Sob o pretexto da neutralidade técnica e da razão ilustrada, o discurso liberal converte-se numa dogmática que, em nome da democracia, da tolerância e da liberdade, impõe um novo moralismo e uma ortodoxia simbólica excludente.

A hegemonia progressista transformou a pluralidade num simulacro e a dissidência numa heresia contemporânea. Impôs limites rígidos ao pensamento divergente e passou a controlar o alcance da discordância — inclusive por via judicial. A censura de discursos considerados ofensivos tornou-se prática habitual. Professores, jornalistas e investigadores são silenciados; partidos críticos do status quo são rotulados como extremistas.

Um exemplo nacional é o tratamento mediático e académico dado à figura de André Ventura e ao seu partido. Notícias destacam a sua alegada hostilidade no Parlamento, mas ignoram episódios semelhantes de outras bancadas. Não é necessário partilhar as ideias do Chega para reconhecer o padrão: a rotulagem sistemática como “fascista” ou “ameaça à democracia” antecede qualquer debate substantivo.

Essa excomunhão simbólica estende-se também a quem analisa criticamente este partido — como no caso de Ricardo Marchi — sendo imediatamente associado a um extremismo inaceitável.

Esta lógica, típica da cleresia laica, resulta num controlo rígido do discurso sobre temas como segurança, imigração, família, identidade nacional ou euroceticismo. Estes assuntos tornaram-se rodeados por tabus ideológicos. Questioná-los é interpretado como sinal de intenções suspeitas. A elite assume o papel de guardiã da virtude e do progresso.

Um exemplo recente: uma notícia insinuava que o governo Trump queria controlar universidades portuguesas por enviar um questionário com perguntas sobre “ideologia de género” e simpatias por grupos terroristas. Na verdade, o inquérito visava apenas apurar como estavam a ser usados os fundos americanos. A distorção dos factos é frequente, desde que sirva para desqualificar qualquer ameaça à narrativa dominante.

Censura, marginalização de partidos e criminalização de opiniões dissidentes tornaram-se práticas comuns. O discurso da “salvação da democracia” justifica agora atos antidemocráticos. As elites culturais produzem ideias que moldam o senso comum, operando como uma cleresia secular que substitui a moral religiosa por uma moral performativa.
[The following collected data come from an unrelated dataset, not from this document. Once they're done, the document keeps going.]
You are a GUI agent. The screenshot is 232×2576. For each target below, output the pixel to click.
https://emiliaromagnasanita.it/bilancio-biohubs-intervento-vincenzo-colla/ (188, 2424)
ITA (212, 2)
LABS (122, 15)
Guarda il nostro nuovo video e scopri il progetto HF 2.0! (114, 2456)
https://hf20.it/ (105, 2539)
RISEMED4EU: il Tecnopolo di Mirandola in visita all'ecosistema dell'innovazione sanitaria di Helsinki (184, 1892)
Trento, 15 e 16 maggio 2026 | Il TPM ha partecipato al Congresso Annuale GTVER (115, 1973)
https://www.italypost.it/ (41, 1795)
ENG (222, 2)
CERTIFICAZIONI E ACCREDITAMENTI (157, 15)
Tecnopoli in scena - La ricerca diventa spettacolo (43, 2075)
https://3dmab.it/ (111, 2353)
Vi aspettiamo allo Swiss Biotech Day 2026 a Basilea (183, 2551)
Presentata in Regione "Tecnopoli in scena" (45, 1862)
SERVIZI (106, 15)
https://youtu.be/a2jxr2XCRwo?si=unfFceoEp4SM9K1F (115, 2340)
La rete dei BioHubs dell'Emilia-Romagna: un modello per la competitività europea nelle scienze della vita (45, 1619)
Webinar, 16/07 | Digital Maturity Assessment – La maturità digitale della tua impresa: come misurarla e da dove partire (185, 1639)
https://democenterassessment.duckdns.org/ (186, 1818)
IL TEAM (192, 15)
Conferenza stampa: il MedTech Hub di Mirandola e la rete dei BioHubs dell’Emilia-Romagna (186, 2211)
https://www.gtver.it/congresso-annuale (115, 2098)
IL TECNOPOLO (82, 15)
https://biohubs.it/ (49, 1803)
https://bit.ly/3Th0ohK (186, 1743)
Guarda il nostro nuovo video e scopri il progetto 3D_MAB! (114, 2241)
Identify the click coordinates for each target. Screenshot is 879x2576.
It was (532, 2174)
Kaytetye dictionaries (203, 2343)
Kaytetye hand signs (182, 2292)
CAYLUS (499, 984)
Este progressismo não ameaça as estruturas do poder económico; antes as legitima sob aparência de justiça social e inclusão. Apresenta-se como emancipador, mas mantém o status quo. Define unilateralmente o que é válido pensar, dizer ou questionar.

Neste novo absolutismo, os agentes culturais — jornalistas, académicos, escritores, influenciadores — tornam-se sacerdotes seculares, detentores do saber autorizado. Tal como o clero detinha o monopólio da verdade e da moral, esta cleresia reclama para si a razão, a ciência e a ética do presente.

Se o progressismo se tornou uma religião secular, então absolutizou-se como ideologia. Eric Voegelin alertava para o perigo de ideologias que, ao abolirem a transcendência, se erguem como religiões políticas totalizantes. É precisamente isso que se instalou: uma estrutura com sacerdotes, inquisidores, fiéis e hereges.

Não precisamos de novos cleros, nem de dogmas travestidos de racionalidade. Precisamos de cidadãos livres, críticos e intelectualmente responsáveis. Contudo, tudo aponta para o reforço de estruturas de controlo ideológico disfarçadas de tolerância e pluralismo.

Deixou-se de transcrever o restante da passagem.